Beloved in Christ
This past Sunday, I announced our intention to start using the office of Morning Prayer as our principle Sunday morning worship service. This will begin on Sunday (August 16) and continue for the next four weeks until the end of the summer (September 6). During that time, we will also host a series of conversations to help deepen our understanding and appreciation, both for worship in the Anglican tradition generally, and Morning Prayer in particular. Through these discussions, we hope to hear from many of you about your hopes for worship at All Angels as we launch into a new program year on September 13.

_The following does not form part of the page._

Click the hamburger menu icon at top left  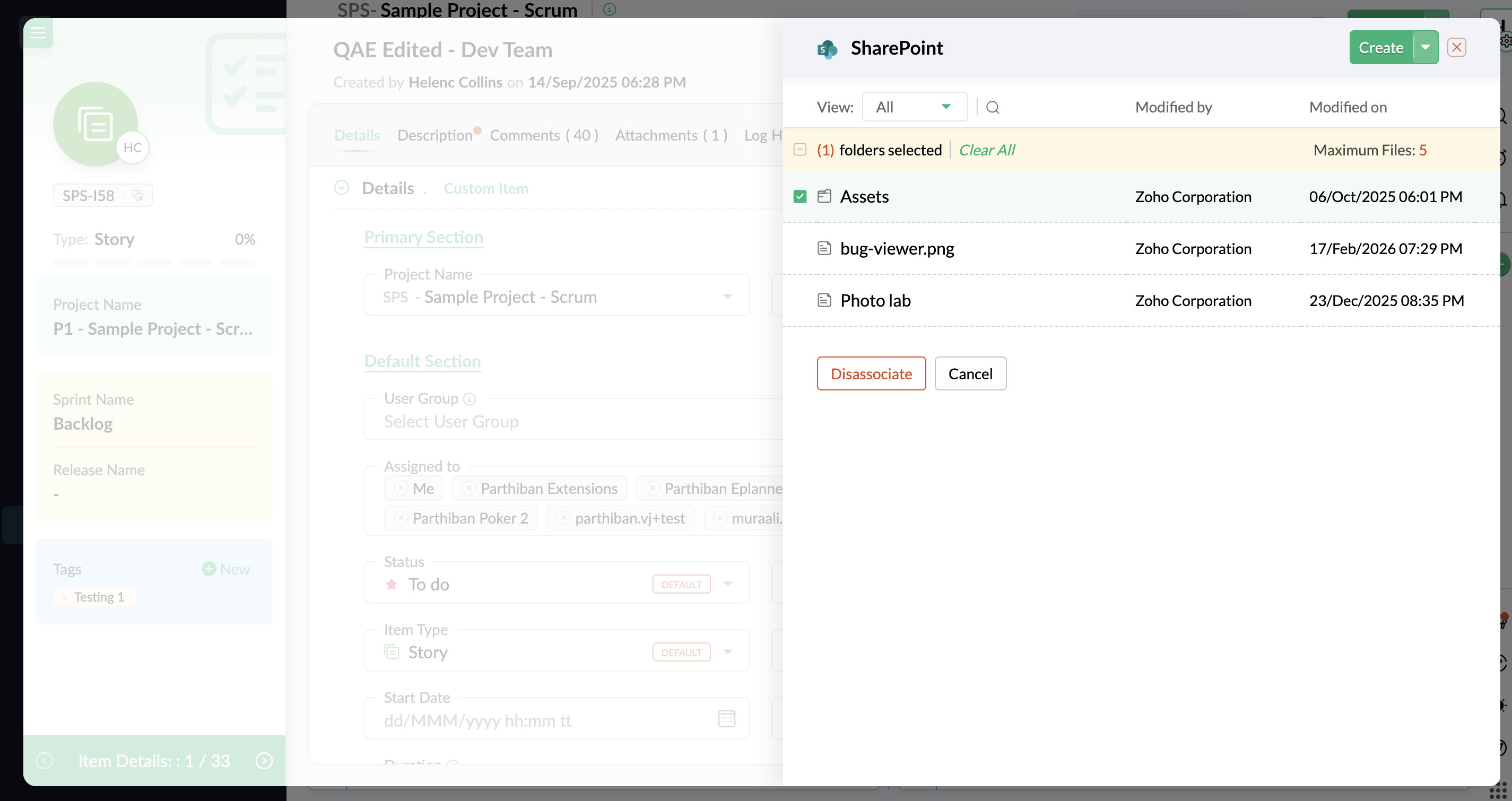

As I said on Sunday, the question of whether to continue celebrating the Eucharist has been discussed at length since the beginning of the pandemic––both at our church and in the broader Episcopal Church. The Presiding Bishop of the Episcopal Church, for example, reminded us early onthat the Eucharist normally depends on physical and social realities not duplicatable in a virtual world. So, he suggested that “online worship may be better suited to ways of praying represented by the forms of the Daily Office [like Morning Prayer] than by the physical and material dimensions required by the Eucharist.” The Bishop of the Diocese of New York also invited all the parishes in his Diocese (which includes us) to share in a “fast” from the Eucharist. As he wrote on March 27: “…we will wait in vigil, accepting the self-denial it requires of us. Allowing the space to be filled with our sorrow, our desiring, and our prayers.”